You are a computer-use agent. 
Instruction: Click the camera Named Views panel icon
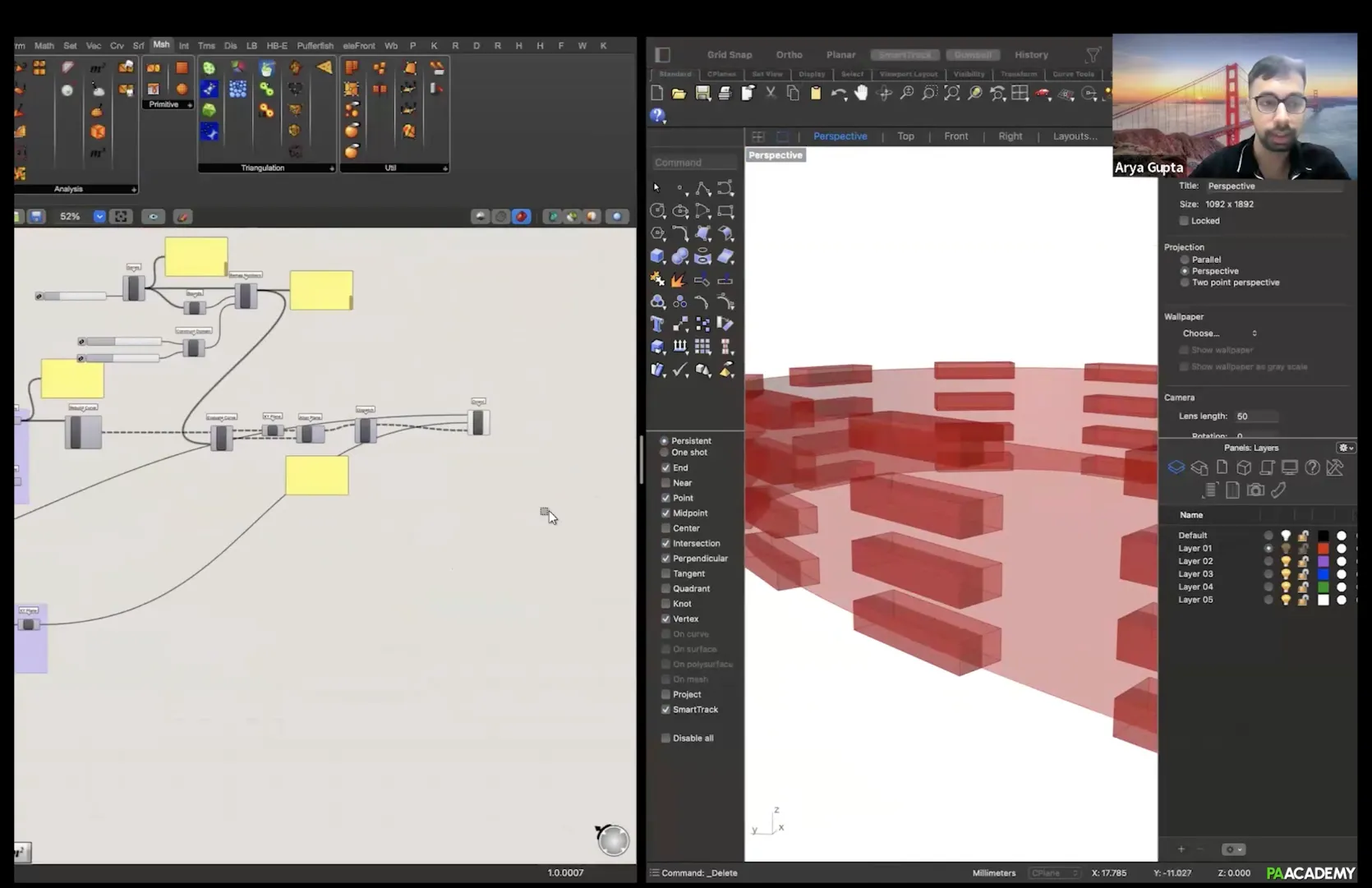click(x=1255, y=490)
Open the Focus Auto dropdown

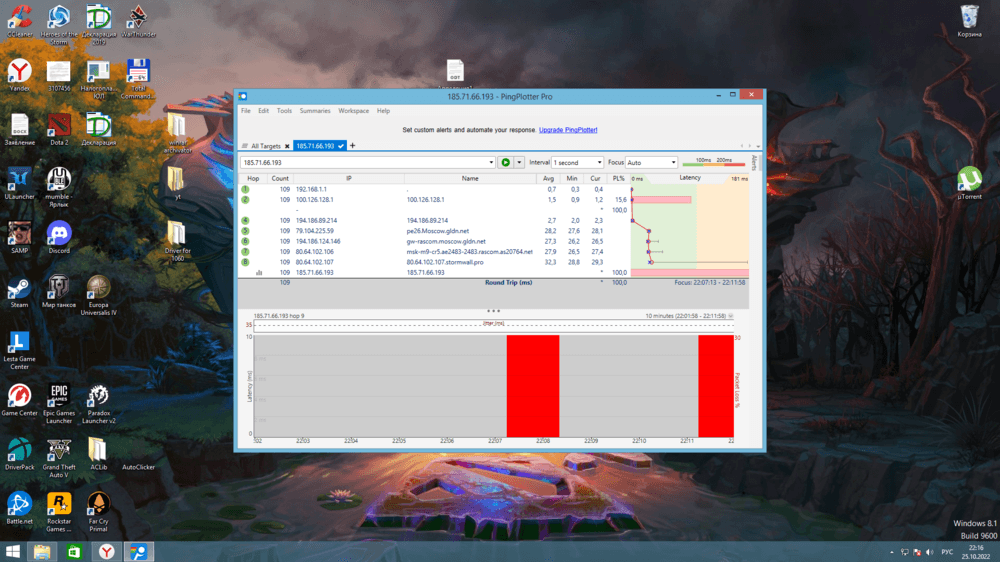coord(651,162)
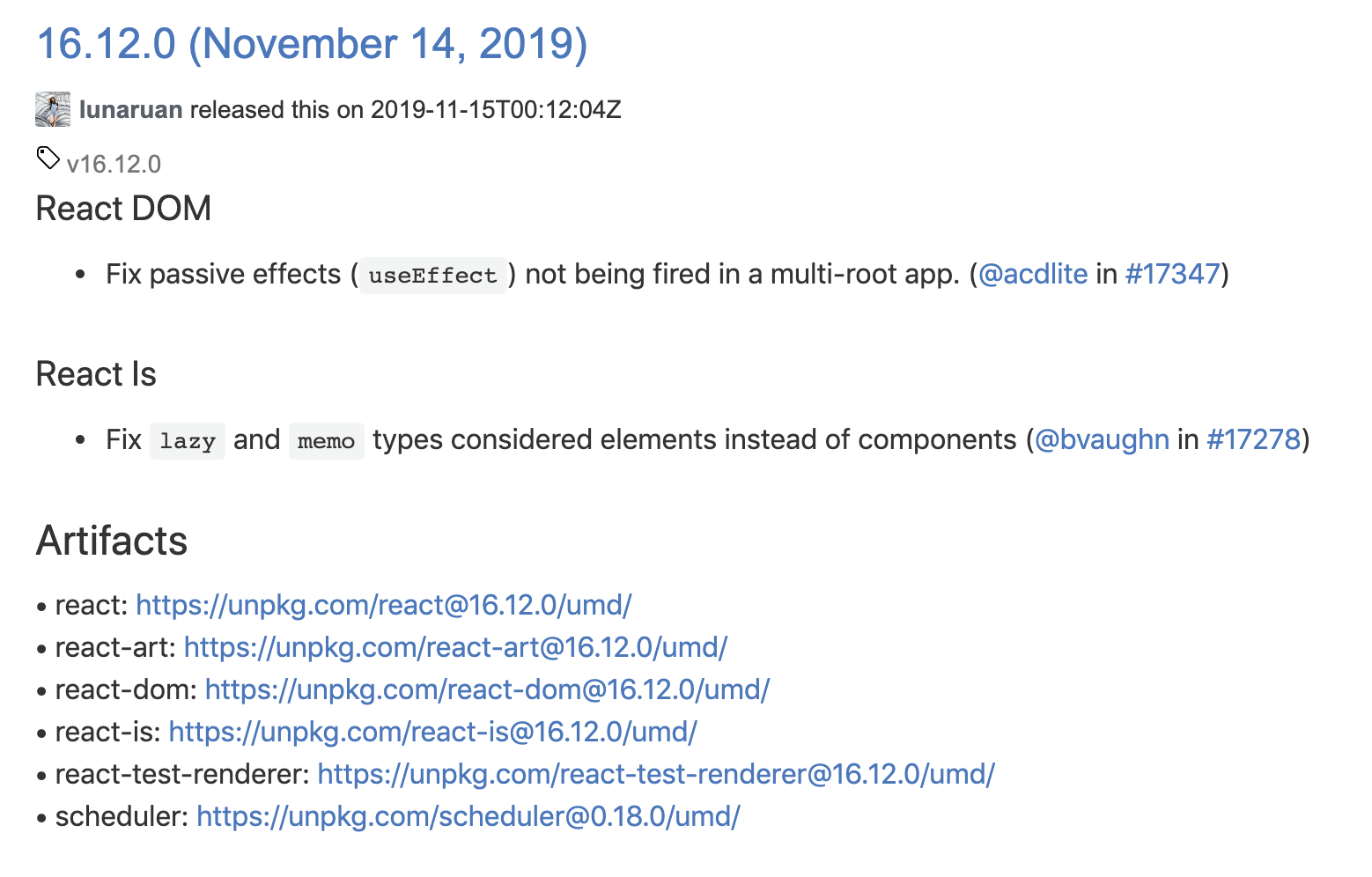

= = = =

▸ Your instructions:
Only the lines from the one with "Instruction: Click the" to the last line of the listing, inclusive, are to be set down, exactly as they stand and without pictures.

▸ Answer to this task:
Instruction: Click the camera Named Views panel icon
click(x=1255, y=490)
Open the Focus Auto dropdown

coord(651,162)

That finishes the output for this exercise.